■ **Work instruction**
Transcribe exactly the entries from the "Task: Click the Arduino logo in title bar" line to the end, both included, minus pictures.

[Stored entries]
******************************

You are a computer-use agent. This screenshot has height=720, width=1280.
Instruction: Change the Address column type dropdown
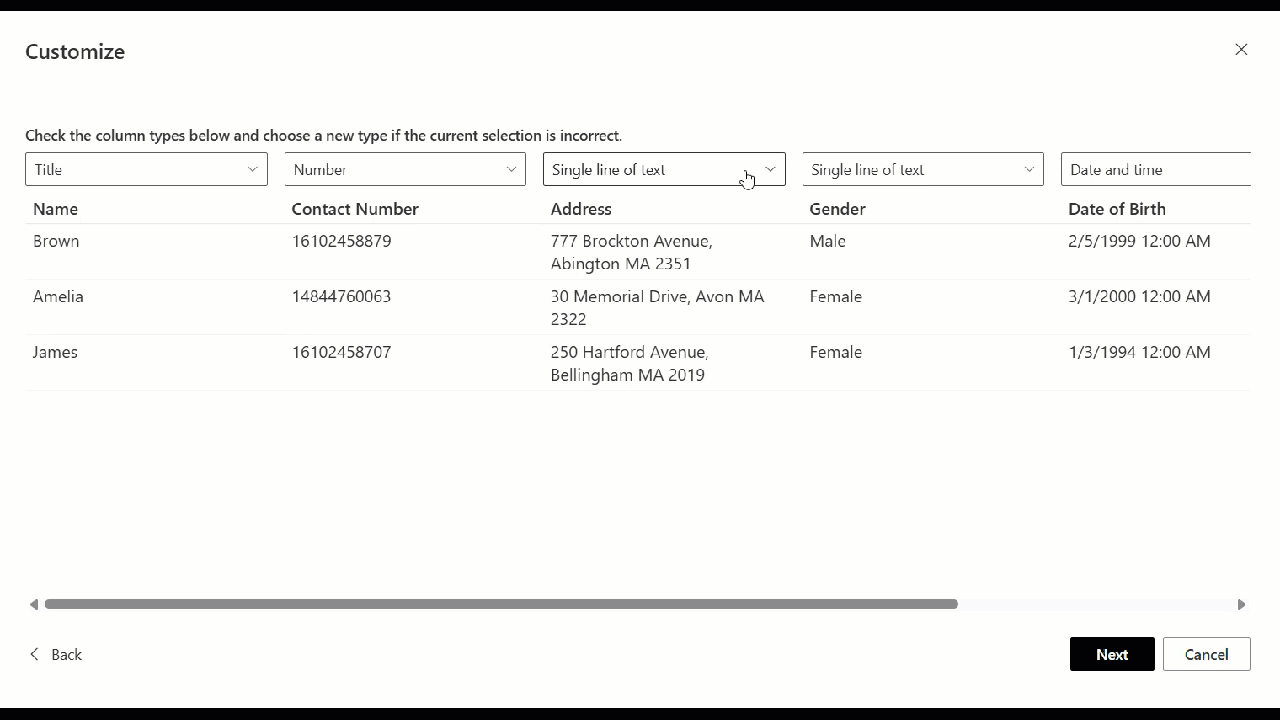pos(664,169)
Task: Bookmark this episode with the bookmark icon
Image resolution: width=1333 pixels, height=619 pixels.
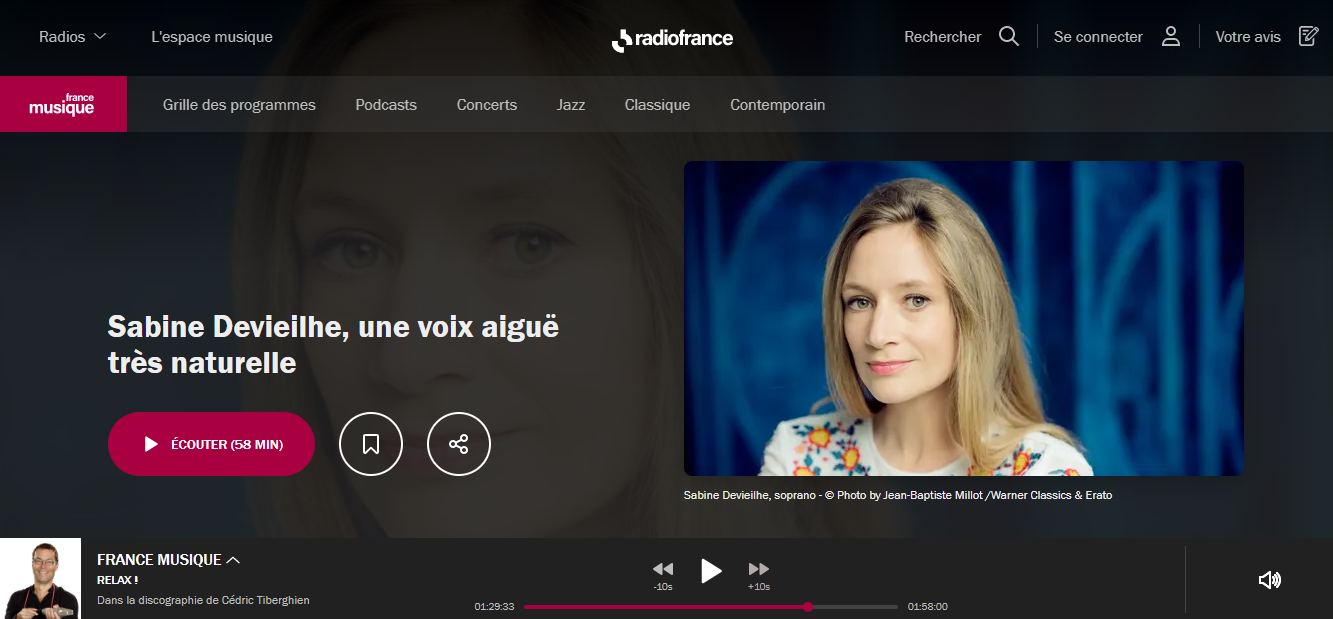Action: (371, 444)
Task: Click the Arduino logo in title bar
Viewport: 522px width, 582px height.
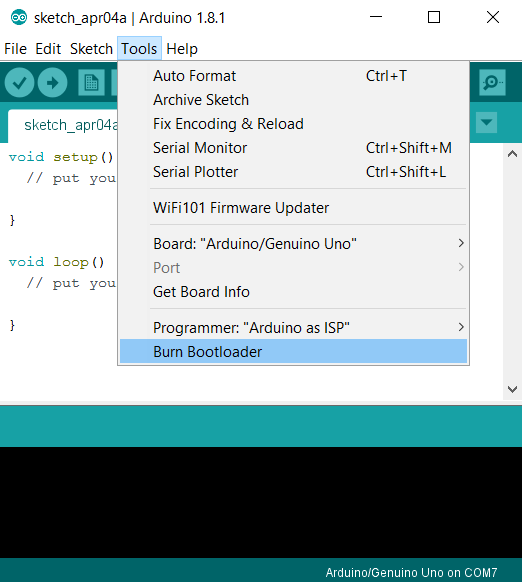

******************************

■ **Problem solution**
Task: Click the Arduino logo in title bar
Viewport: 522px width, 582px height.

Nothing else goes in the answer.